True to his request, the next morning, when Midas woke up, he found that his plain linen bedcovers had been transformed into finely spun gold!


He gasped with astonishment at seeing his wish granted so easily. Jumping out of bed, he touched the bedpost, and it too turned to gold.


“It’s true!” he cried in great admiration. “I have the golden touch!”


He rushed through the palace, brushing against the walls and furniture, even touching roses and flowers in the garden, smiling as he watched them all turn to gold.


Exhausted from the excitement of turning everything to gold, Midas sat down to read while waiting for his meal.


But the book he picked up instantly turned to gold! As he pondered this, his meal was served.


Yet when he tried to eat, a spoonful of porridge or a piece of bread, each one turned into a hard lump of gold.


Even the water in his cup became fine gold! The king grew alarmed. “If even my food turns to gold, how will I ever eat again?” he worried.


Just then, Midas’s only daughter, happy, lovely, and dearly loved by her father, ran to him, threw her arms around him, and kissed him.


Much to the king’s horror, she suddenly grew still and turned from a living, laughing little girl into a golden statue.


The king howled in anguish, overcome by the horror of what was happening before his very eyes.


He had gotten what he asked for, but suddenly realized he didn’t want what he was getting.


The being dressed in white appeared again and asked, “Well, King Midas! Are you not the happiest of men?”


“Oh no!” moaned the king. “I am the most miserable of all creatures!”

“What? Did I not grant your wish for the golden touch?” “You did,” Midas wept, “but it has become a curse to me now.


All that I truly loved is lost to me.” “Do you mean to say you would prefer a crust of bread or a cup of water to the gift of the golden touch?”

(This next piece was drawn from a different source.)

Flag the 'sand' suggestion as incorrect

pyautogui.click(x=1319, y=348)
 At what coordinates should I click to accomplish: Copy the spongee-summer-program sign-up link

“Oh yes!” cried Midas. “I would give up all the gold in the world if only my daughter were restored to me!”


Like Midas, we are all searching for something to fill the void.

For King Solomon, he thought that one more beautiful woman, perhaps from another nation other than Isreal, would bring him the satisfaction his soul longed for.


But when he got her, he found his heart still empty.

So he pursued another, and then another, and yet another, until he ended up with 300 wives and 700 concubines.


Like Midas, Solomon got all he wanted, but did he want all he got? Solomon said, “…Behold, all is vanity and vexation of spirit.” Ecclesiastes 1:14.


Midas searched for the golden touch, King Solomon for more women, and us—perhaps in search of “one more click?”


But the more we click, the deeper we fall into habits that enslave us. Still, we are not satisfied.


Then we slip into moments of sensual and secret satisfaction: one more image, one more video, one more act, one more thing.

And yet, instead of satisfaction, we find addiction and emptiness. We grasp and cling tightly, hoping it will somehow satisfy, but it never does.


We tell ourselves that just one more look, one more indulgence, one more breaking of our own word will be enough.


But when it ends, it feels like it ended too soon, before we had time to be satisfied. So we reach again. We compromise our integrity.

We repeat the same mistakes. All just to hold on a little longer.


And like Solomon, we find ourselves caught in a cycle, searching, grasping, repeating, only to discover that the void remains.


The very things that promised relief become chains that bind.


If you neglect Jesus and get all you want, will you want all you get? All that I want, and all that you want, is in Jesus?


He satisfies. Joy, He supplies. Life would be worthless without Him. All things in Jesus, I find!


Reflection Questions:

What are the “one more” things you’ve chased, and did they satisfy? What would it look like, in your daily life, to truly live as if all you want is in Jesus?